== Directions for this task ==
The response must contain every line from the records below that has "agent".

═══ Dataset excerpts ═══

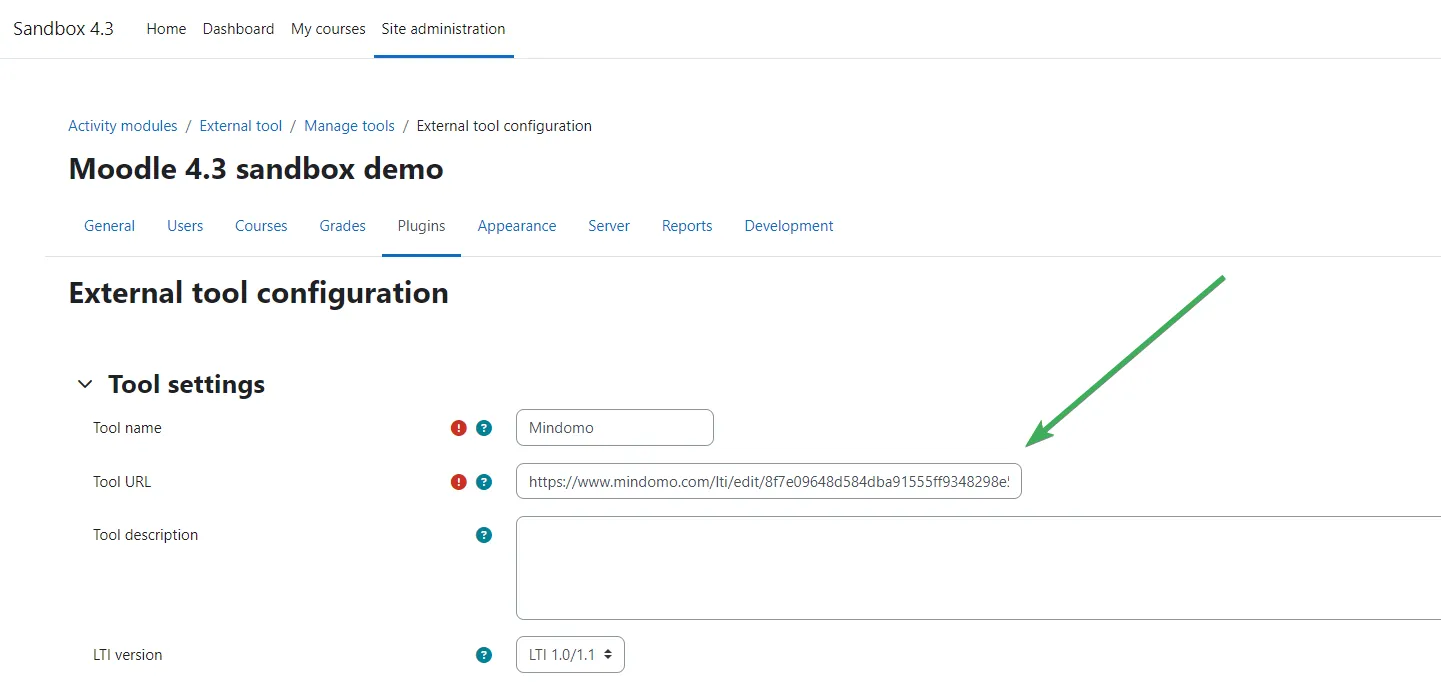
Task: Click inside the Tool URL input field
Action: (x=768, y=481)

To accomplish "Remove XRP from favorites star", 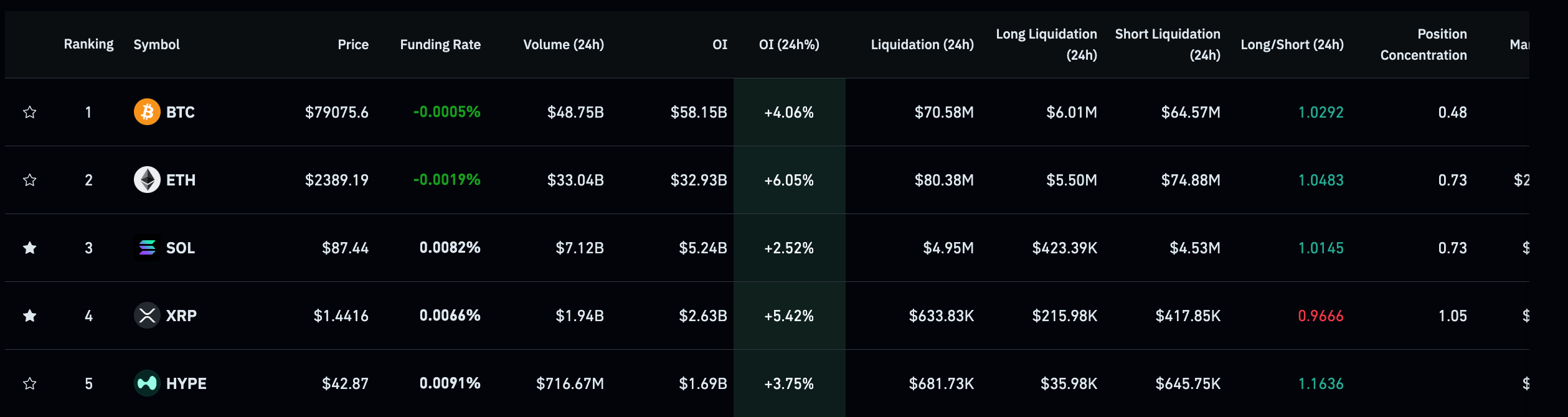I will pyautogui.click(x=29, y=316).
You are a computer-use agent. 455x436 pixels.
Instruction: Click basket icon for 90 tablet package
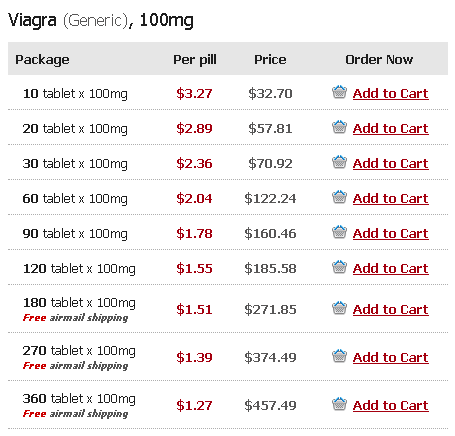coord(339,232)
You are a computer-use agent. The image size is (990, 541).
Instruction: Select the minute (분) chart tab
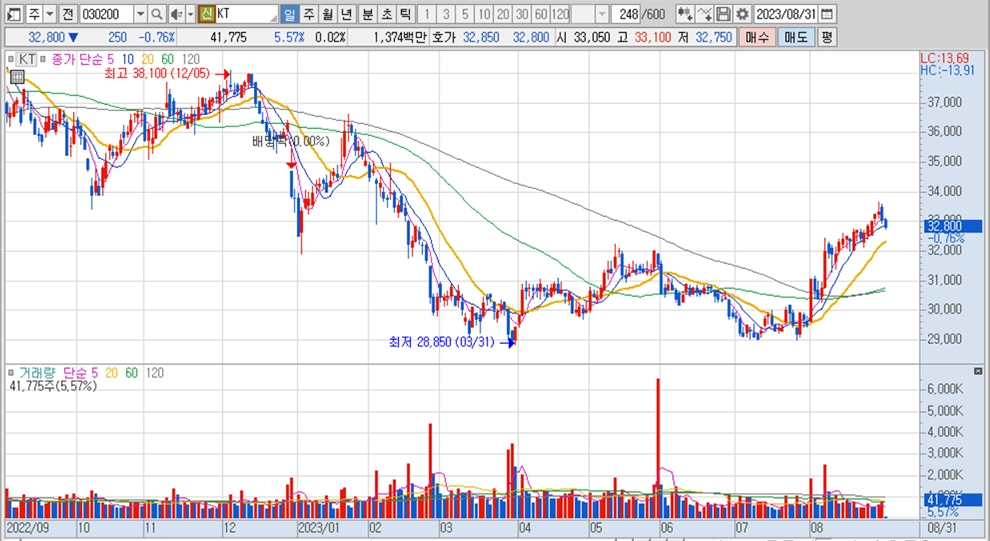point(367,14)
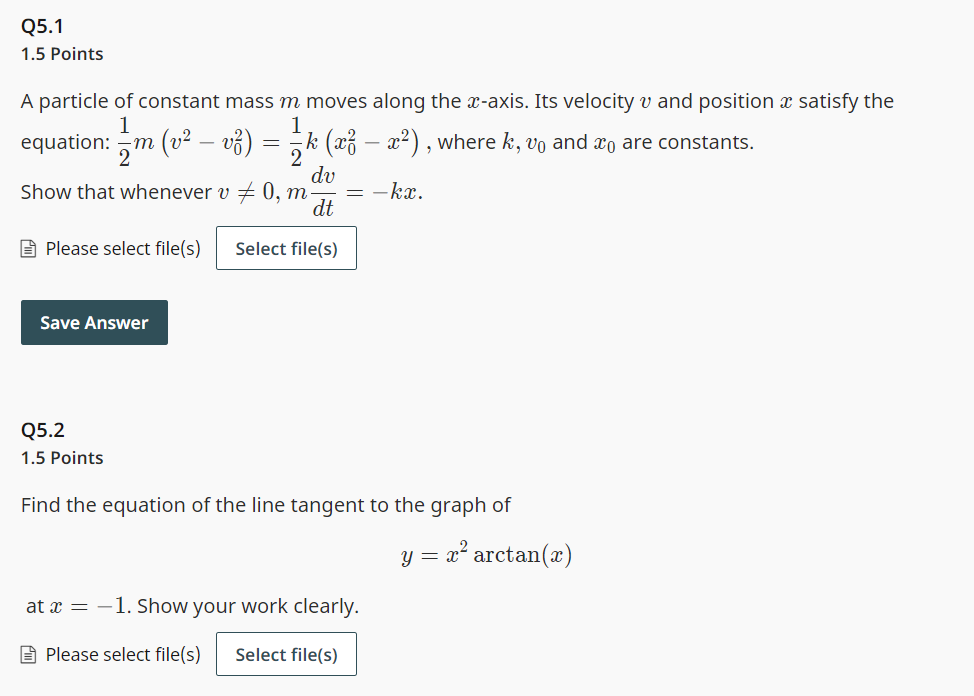Click the "1.5 Points" label below Q5.1
This screenshot has width=974, height=696.
62,54
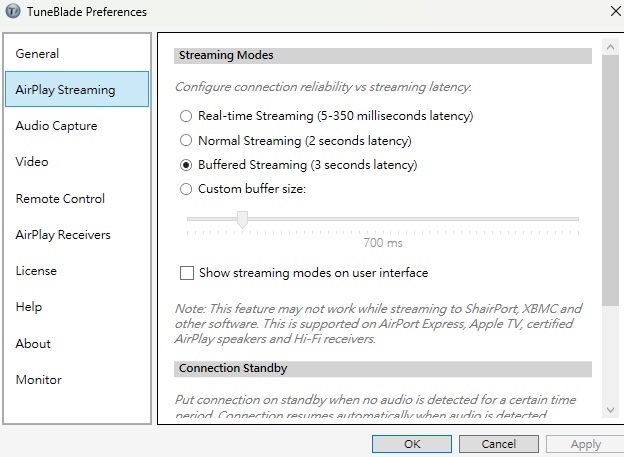Open the AirPlay Receivers section
The image size is (624, 457).
click(63, 235)
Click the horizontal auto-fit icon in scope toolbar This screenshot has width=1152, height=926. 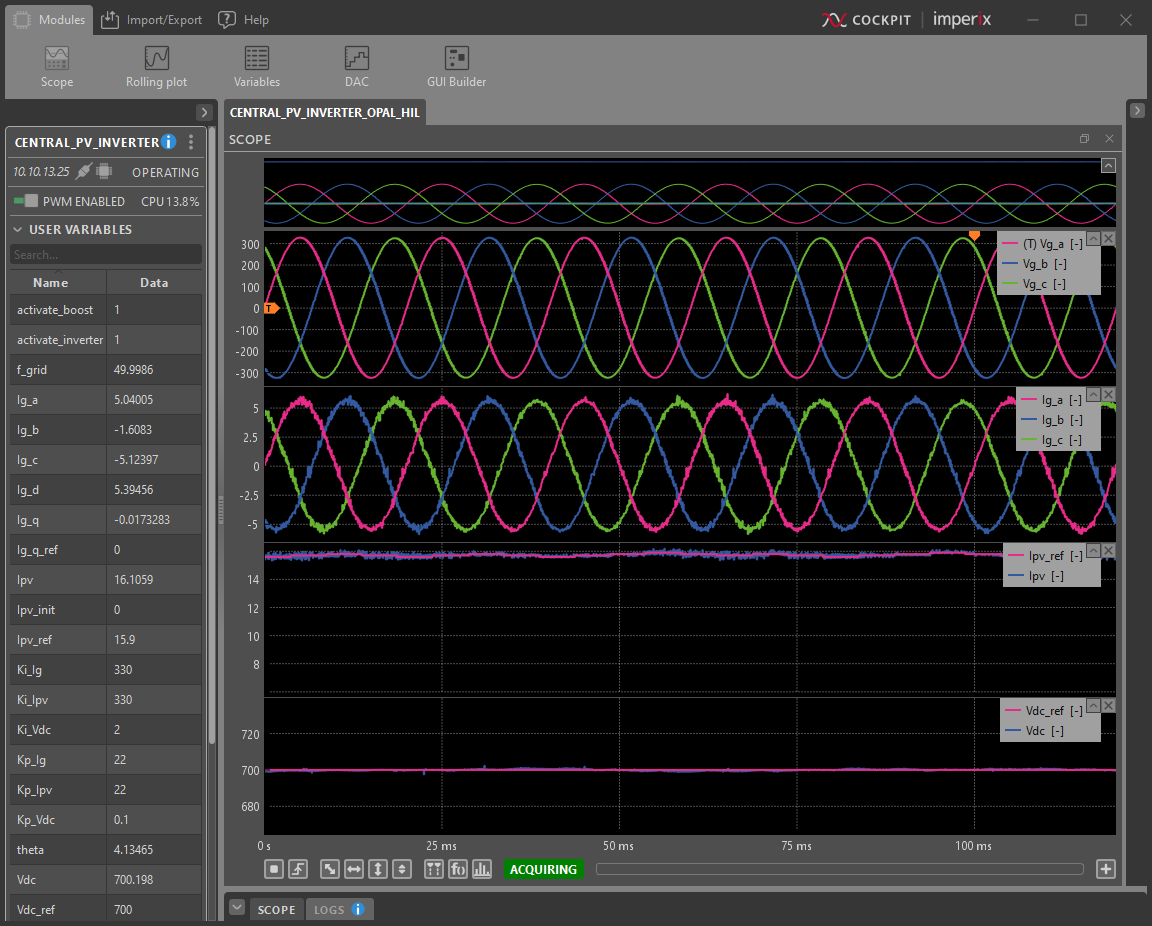point(353,869)
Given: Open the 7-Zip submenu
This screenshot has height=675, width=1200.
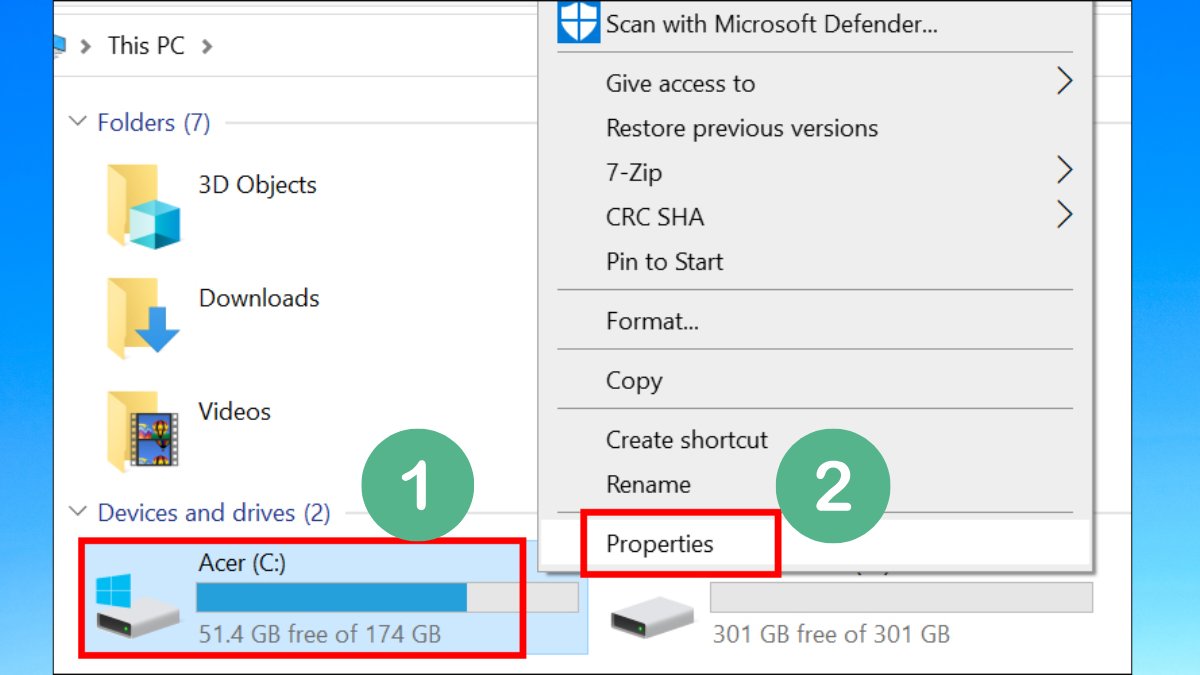Looking at the screenshot, I should pos(635,172).
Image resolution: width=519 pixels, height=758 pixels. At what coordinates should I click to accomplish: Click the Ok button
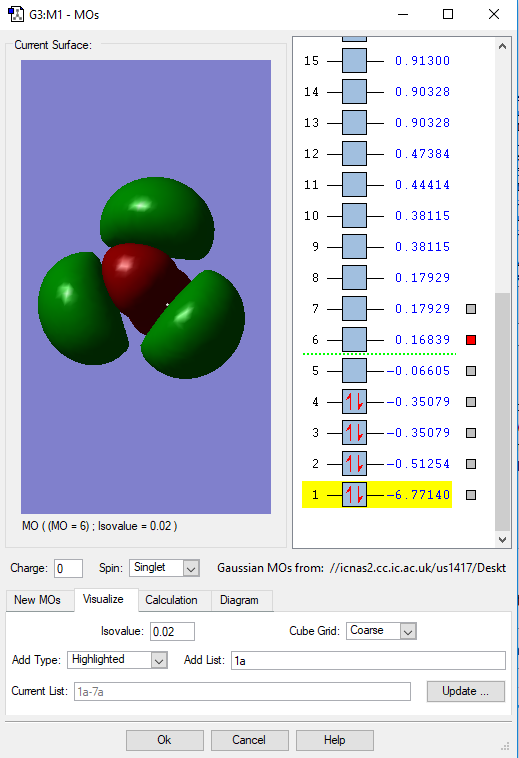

═══

== Task result ==
You are a computer-use agent. 455x436 pixels.
You are a computer-use agent. The image size is (990, 541).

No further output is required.